━━━ Document excerpt

The PH is linked to your Total alkalinity (TA) The higher the PH, the lower the TA needs to be. Then there is your Calcium Hardness, this one tends to chug along behind the rest as there’s not much you can do about it (if you have hard water, you have hard water!) and it doesn’t affect the others too much. The only thing you need to watch is to make sure you don’t have a combination of high CH, high TA and high PH as together they will cause problems to the pool walls. 

So looking at your test results, your FC would be fine if your CYA is 40 but of course we don’t know that. If it happens to be 40 you have just struck the jackpot as that’s exactly where you want it to be (between 30-50). The odds on that though are slim if you and the previous owners have been using chlorine tabs. It will more than likely be over 100 but that will depend on when the pool was last drained/part drained.
If your CYA is 100 what you will find is that your chlorine is ineffective and that would appear to be the case if you are having algae problems. For a pool with a CYA of 100 the guidelines on the TFP site are “Minimum FC 7, target 12’.

The PH of 7.5 is nice and smack in the middle of the 7.2 to 7.8 range but your TA is a little on the high side at 120ish (guidelines vary but you’ll often see 80 – 120). I would add a little acid to lower the TA to 100ish but this will also lower the PH. If you have some PH+ left over you could use that or aerate the pool although this can take some time and will depend on what you are using to create the bubbles). 

In summary, without the CYA reading and the CH reading, it’s hard to say where your FC and TA should be…..there ya go! Some help huh!


----------



## Desiato (Jun 1, 2015)

━━━━━━
━━━ Information shown

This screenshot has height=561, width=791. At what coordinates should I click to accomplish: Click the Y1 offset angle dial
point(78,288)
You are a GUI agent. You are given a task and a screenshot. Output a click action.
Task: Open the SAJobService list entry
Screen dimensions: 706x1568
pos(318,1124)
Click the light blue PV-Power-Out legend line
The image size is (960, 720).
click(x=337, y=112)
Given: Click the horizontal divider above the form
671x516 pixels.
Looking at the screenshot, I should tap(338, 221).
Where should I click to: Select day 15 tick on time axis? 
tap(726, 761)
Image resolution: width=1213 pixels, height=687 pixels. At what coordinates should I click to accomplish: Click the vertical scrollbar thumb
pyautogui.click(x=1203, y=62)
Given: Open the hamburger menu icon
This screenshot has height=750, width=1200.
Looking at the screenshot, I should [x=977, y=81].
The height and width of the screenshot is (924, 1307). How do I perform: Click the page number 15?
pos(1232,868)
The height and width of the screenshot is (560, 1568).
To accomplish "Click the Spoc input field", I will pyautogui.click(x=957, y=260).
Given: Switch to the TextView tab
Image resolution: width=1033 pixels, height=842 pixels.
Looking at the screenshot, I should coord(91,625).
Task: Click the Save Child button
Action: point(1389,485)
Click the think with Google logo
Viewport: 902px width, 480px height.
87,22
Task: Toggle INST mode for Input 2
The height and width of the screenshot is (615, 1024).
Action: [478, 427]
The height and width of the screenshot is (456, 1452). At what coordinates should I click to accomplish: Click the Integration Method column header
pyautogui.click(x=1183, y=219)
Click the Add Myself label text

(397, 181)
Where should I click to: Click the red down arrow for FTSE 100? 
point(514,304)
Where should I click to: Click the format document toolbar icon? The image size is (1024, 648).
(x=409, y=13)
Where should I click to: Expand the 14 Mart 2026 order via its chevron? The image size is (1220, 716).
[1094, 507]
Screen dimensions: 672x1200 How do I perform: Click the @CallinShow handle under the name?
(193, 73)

━━━━━━

Reproduce the entire pool water chemistry text verbatim. The records were drawn from a source unrelated to the text.

The PH is linked to your Total alkalinity (TA) The higher the PH, the lower the TA needs to be. Then there is your Calcium Hardness, this one tends to chug along behind the rest as there’s not much you can do about it (if you have hard water, you have hard water!) and it doesn’t affect the others too much. The only thing you need to watch is to make sure you don’t have a combination of high CH, high TA and high PH as together they will cause problems to the pool walls. 

So looking at your test results, your FC would be fine if your CYA is 40 but of course we don’t know that. If it happens to be 40 you have just struck the jackpot as that’s exactly where you want it to be (between 30-50). The odds on that though are slim if you and the previous owners have been using chlorine tabs. It will more than likely be over 100 but that will depend on when the pool was last drained/part drained.
If your CYA is 100 what you will find is that your chlorine is ineffective and that would appear to be the case if you are having algae problems. For a pool with a CYA of 100 the guidelines on the TFP site are “Minimum FC 7, target 12’.

The PH of 7.5 is nice and smack in the middle of the 7.2 to 7.8 range but your TA is a little on the high side at 120ish (guidelines vary but you’ll often see 80 – 120). I would add a little acid to lower the TA to 100ish but this will also lower the PH. If you have some PH+ left over you could use that or aerate the pool although this can take some time and will depend on what you are using to create the bubbles). 

In summary, without the CYA reading and the CH reading, it’s hard to say where your FC and TA should be…..there ya go! Some help huh!


----------



## Desiato (Jun 1, 2015)